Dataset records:

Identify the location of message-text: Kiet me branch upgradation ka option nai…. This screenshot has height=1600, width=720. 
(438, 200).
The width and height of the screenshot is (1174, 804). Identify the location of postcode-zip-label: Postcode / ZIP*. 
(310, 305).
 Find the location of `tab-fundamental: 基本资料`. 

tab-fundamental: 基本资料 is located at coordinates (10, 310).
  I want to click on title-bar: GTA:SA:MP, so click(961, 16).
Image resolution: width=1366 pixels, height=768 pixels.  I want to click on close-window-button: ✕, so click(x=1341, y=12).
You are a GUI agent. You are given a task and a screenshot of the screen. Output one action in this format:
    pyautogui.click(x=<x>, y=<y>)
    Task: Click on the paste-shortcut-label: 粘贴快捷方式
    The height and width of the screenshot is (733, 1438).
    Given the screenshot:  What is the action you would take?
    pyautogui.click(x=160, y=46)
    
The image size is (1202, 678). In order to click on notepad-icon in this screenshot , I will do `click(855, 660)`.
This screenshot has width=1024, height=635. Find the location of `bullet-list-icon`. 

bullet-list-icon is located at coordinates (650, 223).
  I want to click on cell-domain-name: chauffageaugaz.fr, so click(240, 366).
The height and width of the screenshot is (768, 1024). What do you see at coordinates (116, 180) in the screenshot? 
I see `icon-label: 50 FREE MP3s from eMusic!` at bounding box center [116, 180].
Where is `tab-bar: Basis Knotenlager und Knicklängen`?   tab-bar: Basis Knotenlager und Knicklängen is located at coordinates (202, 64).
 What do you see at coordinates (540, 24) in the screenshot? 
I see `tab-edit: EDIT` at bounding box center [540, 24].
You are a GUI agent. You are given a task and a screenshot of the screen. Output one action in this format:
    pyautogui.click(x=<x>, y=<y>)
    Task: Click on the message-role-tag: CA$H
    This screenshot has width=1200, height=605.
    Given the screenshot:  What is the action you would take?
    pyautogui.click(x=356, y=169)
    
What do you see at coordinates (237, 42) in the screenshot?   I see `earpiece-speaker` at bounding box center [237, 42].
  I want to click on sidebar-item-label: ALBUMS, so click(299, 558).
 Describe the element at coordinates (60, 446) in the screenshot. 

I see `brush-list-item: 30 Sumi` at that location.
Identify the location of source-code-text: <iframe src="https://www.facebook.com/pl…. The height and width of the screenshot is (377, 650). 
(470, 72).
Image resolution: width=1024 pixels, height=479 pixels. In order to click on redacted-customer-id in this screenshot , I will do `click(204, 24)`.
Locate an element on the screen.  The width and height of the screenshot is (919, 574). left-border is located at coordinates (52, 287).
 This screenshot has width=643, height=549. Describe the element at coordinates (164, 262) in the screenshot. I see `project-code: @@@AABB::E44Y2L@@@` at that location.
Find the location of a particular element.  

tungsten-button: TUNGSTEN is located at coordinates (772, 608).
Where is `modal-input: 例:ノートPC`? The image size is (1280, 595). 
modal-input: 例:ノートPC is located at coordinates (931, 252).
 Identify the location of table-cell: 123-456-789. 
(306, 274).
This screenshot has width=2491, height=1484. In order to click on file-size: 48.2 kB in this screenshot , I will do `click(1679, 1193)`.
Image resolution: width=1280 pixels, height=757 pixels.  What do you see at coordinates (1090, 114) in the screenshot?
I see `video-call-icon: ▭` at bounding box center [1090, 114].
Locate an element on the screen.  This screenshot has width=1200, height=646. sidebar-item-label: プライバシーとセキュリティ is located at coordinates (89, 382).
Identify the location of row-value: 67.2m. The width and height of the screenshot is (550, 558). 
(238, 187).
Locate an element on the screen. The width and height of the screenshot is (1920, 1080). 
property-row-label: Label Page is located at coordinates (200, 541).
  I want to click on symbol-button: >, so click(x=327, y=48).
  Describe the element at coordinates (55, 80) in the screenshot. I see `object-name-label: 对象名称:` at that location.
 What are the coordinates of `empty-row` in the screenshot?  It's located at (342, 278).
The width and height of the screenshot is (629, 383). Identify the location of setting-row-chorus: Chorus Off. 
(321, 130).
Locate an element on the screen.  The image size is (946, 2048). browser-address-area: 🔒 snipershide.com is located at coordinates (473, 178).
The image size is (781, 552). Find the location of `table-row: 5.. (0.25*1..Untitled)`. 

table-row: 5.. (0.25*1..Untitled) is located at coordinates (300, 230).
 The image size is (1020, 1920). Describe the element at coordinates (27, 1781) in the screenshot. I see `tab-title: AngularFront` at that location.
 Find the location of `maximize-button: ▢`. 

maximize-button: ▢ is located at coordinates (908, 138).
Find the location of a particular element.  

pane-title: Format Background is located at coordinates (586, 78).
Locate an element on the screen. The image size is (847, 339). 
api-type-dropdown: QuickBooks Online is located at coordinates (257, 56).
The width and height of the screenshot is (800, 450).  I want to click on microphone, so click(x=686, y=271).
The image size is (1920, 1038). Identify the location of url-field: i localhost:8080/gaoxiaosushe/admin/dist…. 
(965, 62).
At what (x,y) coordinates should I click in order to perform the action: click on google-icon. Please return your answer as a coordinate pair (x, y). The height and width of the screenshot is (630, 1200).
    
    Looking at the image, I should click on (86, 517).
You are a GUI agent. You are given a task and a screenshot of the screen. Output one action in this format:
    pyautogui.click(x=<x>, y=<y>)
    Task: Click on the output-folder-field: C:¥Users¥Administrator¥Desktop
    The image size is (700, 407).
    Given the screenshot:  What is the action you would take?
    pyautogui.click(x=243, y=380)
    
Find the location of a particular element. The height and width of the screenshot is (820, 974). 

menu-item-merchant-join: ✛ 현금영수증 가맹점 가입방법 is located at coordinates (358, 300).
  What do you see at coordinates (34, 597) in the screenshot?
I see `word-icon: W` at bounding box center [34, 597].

## ACTIVITY
Return every line of the material above, unchanged and in the same order.

## ANSWER BELOW
Identify the location of message-text: Kiet me branch upgradation ka option nai…. This screenshot has height=1600, width=720. 
(438, 200).
The width and height of the screenshot is (1174, 804). Identify the location of postcode-zip-label: Postcode / ZIP*. 
(310, 305).
 Find the location of `tab-fundamental: 基本资料`. 

tab-fundamental: 基本资料 is located at coordinates (10, 310).
  I want to click on title-bar: GTA:SA:MP, so click(961, 16).
Image resolution: width=1366 pixels, height=768 pixels.  I want to click on close-window-button: ✕, so click(x=1341, y=12).
You are a GUI agent. You are given a task and a screenshot of the screen. Output one action in this format:
    pyautogui.click(x=<x>, y=<y>)
    Task: Click on the paste-shortcut-label: 粘贴快捷方式
    The height and width of the screenshot is (733, 1438).
    Given the screenshot:  What is the action you would take?
    pyautogui.click(x=160, y=46)
    
The image size is (1202, 678). In order to click on notepad-icon in this screenshot , I will do `click(855, 660)`.
This screenshot has width=1024, height=635. Find the location of `bullet-list-icon`. 

bullet-list-icon is located at coordinates (650, 223).
  I want to click on cell-domain-name: chauffageaugaz.fr, so click(240, 366).
The height and width of the screenshot is (768, 1024). What do you see at coordinates (116, 180) in the screenshot? 
I see `icon-label: 50 FREE MP3s from eMusic!` at bounding box center [116, 180].
Where is `tab-bar: Basis Knotenlager und Knicklängen`?   tab-bar: Basis Knotenlager und Knicklängen is located at coordinates (202, 64).
 What do you see at coordinates (540, 24) in the screenshot? 
I see `tab-edit: EDIT` at bounding box center [540, 24].
You are a GUI agent. You are given a task and a screenshot of the screen. Output one action in this format:
    pyautogui.click(x=<x>, y=<y>)
    Task: Click on the message-role-tag: CA$H
    This screenshot has width=1200, height=605.
    Given the screenshot:  What is the action you would take?
    pyautogui.click(x=356, y=169)
    
What do you see at coordinates (237, 42) in the screenshot?   I see `earpiece-speaker` at bounding box center [237, 42].
  I want to click on sidebar-item-label: ALBUMS, so click(299, 558).
 Describe the element at coordinates (60, 446) in the screenshot. 

I see `brush-list-item: 30 Sumi` at that location.
Identify the location of source-code-text: <iframe src="https://www.facebook.com/pl…. The height and width of the screenshot is (377, 650). 
(470, 72).
Image resolution: width=1024 pixels, height=479 pixels. In order to click on redacted-customer-id in this screenshot , I will do `click(204, 24)`.
Locate an element on the screen.  The width and height of the screenshot is (919, 574). left-border is located at coordinates (52, 287).
 This screenshot has width=643, height=549. Describe the element at coordinates (164, 262) in the screenshot. I see `project-code: @@@AABB::E44Y2L@@@` at that location.
Find the location of a particular element.  

tungsten-button: TUNGSTEN is located at coordinates (772, 608).
Where is `modal-input: 例:ノートPC`? The image size is (1280, 595). 
modal-input: 例:ノートPC is located at coordinates (931, 252).
 Identify the location of table-cell: 123-456-789. 
(306, 274).
This screenshot has width=2491, height=1484. In order to click on file-size: 48.2 kB in this screenshot , I will do `click(1679, 1193)`.
Image resolution: width=1280 pixels, height=757 pixels.  What do you see at coordinates (1090, 114) in the screenshot?
I see `video-call-icon: ▭` at bounding box center [1090, 114].
Locate an element on the screen.  This screenshot has width=1200, height=646. sidebar-item-label: プライバシーとセキュリティ is located at coordinates (89, 382).
Identify the location of row-value: 67.2m. The width and height of the screenshot is (550, 558). 
(238, 187).
Locate an element on the screen. The width and height of the screenshot is (1920, 1080). 
property-row-label: Label Page is located at coordinates (200, 541).
  I want to click on symbol-button: >, so click(x=327, y=48).
  Describe the element at coordinates (55, 80) in the screenshot. I see `object-name-label: 对象名称:` at that location.
 What are the coordinates of `empty-row` in the screenshot?  It's located at (342, 278).
The width and height of the screenshot is (629, 383). Identify the location of setting-row-chorus: Chorus Off. 
(321, 130).
Locate an element on the screen.  The image size is (946, 2048). browser-address-area: 🔒 snipershide.com is located at coordinates (473, 178).
The image size is (781, 552). Find the location of `table-row: 5.. (0.25*1..Untitled)`. 

table-row: 5.. (0.25*1..Untitled) is located at coordinates (300, 230).
 The image size is (1020, 1920). Describe the element at coordinates (27, 1781) in the screenshot. I see `tab-title: AngularFront` at that location.
 Find the location of `maximize-button: ▢`. 

maximize-button: ▢ is located at coordinates (908, 138).
Find the location of a particular element.  

pane-title: Format Background is located at coordinates (586, 78).
Locate an element on the screen. The image size is (847, 339). 
api-type-dropdown: QuickBooks Online is located at coordinates (257, 56).
The width and height of the screenshot is (800, 450).  I want to click on microphone, so click(x=686, y=271).
The image size is (1920, 1038). Identify the location of url-field: i localhost:8080/gaoxiaosushe/admin/dist…. 
(965, 62).
At what (x,y) coordinates should I click in order to perform the action: click on google-icon. Please return your answer as a coordinate pair (x, y). The height and width of the screenshot is (630, 1200).
    
    Looking at the image, I should click on (86, 517).
You are a GUI agent. You are given a task and a screenshot of the screen. Output one action in this format:
    pyautogui.click(x=<x>, y=<y>)
    Task: Click on the output-folder-field: C:¥Users¥Administrator¥Desktop
    The image size is (700, 407).
    Given the screenshot:  What is the action you would take?
    pyautogui.click(x=243, y=380)
    
Find the location of a particular element. The height and width of the screenshot is (820, 974). 

menu-item-merchant-join: ✛ 현금영수증 가맹점 가입방법 is located at coordinates (358, 300).
  What do you see at coordinates (34, 597) in the screenshot?
I see `word-icon: W` at bounding box center [34, 597].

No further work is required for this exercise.